Les rues de Manhattan bruissent déjà du jazz qui s’échappe des clubs enfumés. Harold Ross, visionnaire obstiné, lance une revue qui ne ressemble à aucune autre. Son idée : mêler information, art et fiction pour offrir un reflet en mots et en images de la vie new-yorkaise. Très vite, le New Yorker devient le compagnon des flâneurs, des rêveurs, des lecteurs qui aiment autant les mots que les dessins. Katherine S. White, pionnière, y insuffle poésie et voix féminines, ouvrant les pages à une diversité qui fera l’identité du magazine.


Le New Yorker n’a jamais été neutre.
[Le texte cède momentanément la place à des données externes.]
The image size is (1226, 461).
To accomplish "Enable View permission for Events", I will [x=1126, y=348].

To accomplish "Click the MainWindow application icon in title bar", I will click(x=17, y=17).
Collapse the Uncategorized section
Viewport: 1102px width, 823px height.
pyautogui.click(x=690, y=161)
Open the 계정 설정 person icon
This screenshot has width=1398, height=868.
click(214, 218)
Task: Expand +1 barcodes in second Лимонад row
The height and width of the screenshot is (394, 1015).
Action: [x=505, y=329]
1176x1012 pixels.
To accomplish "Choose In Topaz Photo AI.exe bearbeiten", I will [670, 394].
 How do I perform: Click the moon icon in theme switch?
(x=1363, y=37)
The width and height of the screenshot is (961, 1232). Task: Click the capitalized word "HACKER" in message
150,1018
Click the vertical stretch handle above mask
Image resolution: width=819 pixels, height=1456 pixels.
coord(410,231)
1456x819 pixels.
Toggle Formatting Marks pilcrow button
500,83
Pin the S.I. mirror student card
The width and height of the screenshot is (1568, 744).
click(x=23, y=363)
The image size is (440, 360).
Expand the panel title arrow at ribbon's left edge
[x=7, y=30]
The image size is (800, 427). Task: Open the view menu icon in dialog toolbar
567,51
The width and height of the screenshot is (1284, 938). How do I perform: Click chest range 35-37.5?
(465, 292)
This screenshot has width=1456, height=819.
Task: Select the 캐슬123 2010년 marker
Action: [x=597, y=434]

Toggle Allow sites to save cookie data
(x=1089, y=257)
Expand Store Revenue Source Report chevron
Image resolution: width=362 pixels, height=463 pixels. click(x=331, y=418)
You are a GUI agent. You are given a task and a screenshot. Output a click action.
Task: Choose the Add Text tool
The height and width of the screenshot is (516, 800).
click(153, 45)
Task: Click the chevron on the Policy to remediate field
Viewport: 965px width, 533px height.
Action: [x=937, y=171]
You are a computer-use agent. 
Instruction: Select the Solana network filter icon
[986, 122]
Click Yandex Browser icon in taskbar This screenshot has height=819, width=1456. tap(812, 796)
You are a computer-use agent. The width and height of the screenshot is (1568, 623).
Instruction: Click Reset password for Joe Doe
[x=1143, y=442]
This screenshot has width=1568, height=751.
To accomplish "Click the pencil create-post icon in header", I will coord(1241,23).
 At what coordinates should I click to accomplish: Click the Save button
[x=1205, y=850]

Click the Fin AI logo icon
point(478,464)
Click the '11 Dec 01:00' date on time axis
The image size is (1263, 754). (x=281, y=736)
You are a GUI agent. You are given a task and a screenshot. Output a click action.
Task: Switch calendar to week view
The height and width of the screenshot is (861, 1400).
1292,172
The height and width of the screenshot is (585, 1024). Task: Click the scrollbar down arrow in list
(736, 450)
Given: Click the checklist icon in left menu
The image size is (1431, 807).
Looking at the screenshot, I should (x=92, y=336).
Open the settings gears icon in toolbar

Dans ses colonnes, on entend le grondement des débats, les cris des minorités, les luttes pour la dignité. Après la Seconde Guerre mondiale, il publie le poème « Song » de W.H. Auden, écho bouleversant à l’exil et à la déshumanisation. Plus tard, ses couvertures deviennent des manifestes visuels comme « Dites leurs noms », hommage aux victimes de violences raciales après la mort de George Floyd. Dans les rues de Brooklyn, on voyait cette couverture affichée sur les vitrines, comme un cri silencieux, mais puissant.
Pour son centenaire, le magazine offre une vidéo immersive, « Everything, Covered », où près de 700 couvertures défilent au rythme de la Rhapsody in Blue de Gershwin. On y retrouve les couleurs de Kadir Nelson, les traits de David Hockney, les audaces d’Art Spiegelman. C’est un kaléidoscope qui ressemble à New York elle-même, bruyante, éclatée, vibrante. Les images s’enchaînent comme les lumières de Broadway, comme les taxis jaunes qui filent sur la 5ᵉ Avenue.

Le 5 décembre 2025, Netflix diffusera « Le Centenaire du New Yorker ». Pendant 96 minutes, on entre dans les coulisses du magazine, entre bureaux feutrés et archives poussiéreuses. On entend les voix des rédacteurs, on voit les illustrateurs au travail, on sent l’odeur du café qui accompagne les nuits blanches de la rédaction. Le film est une immersion dans l’exigence journalistique et la passion littéraire qui ont façonné la culture américaine.
Le New Yorker n’est pas seulement un magazine. C’est une institution qui a traversé les époques sans perdre son identité. Ses couvertures, sa typographie, son ton ironique et sa rigueur en font un compagnon de route pour des générations de lecteurs. 100 ans après sa naissance, il continue d’éclairer le monde avec élégance et esprit critique. Lire le New Yorker, c’est marcher dans New York, sentir l’odeur des hot-dogs, entendre le jazz de Harlem, voir les lumières de Times Square. C’est entrer dans une ville qui ne dort jamais, et dans un magazine qui, lui aussi, reste éveillé.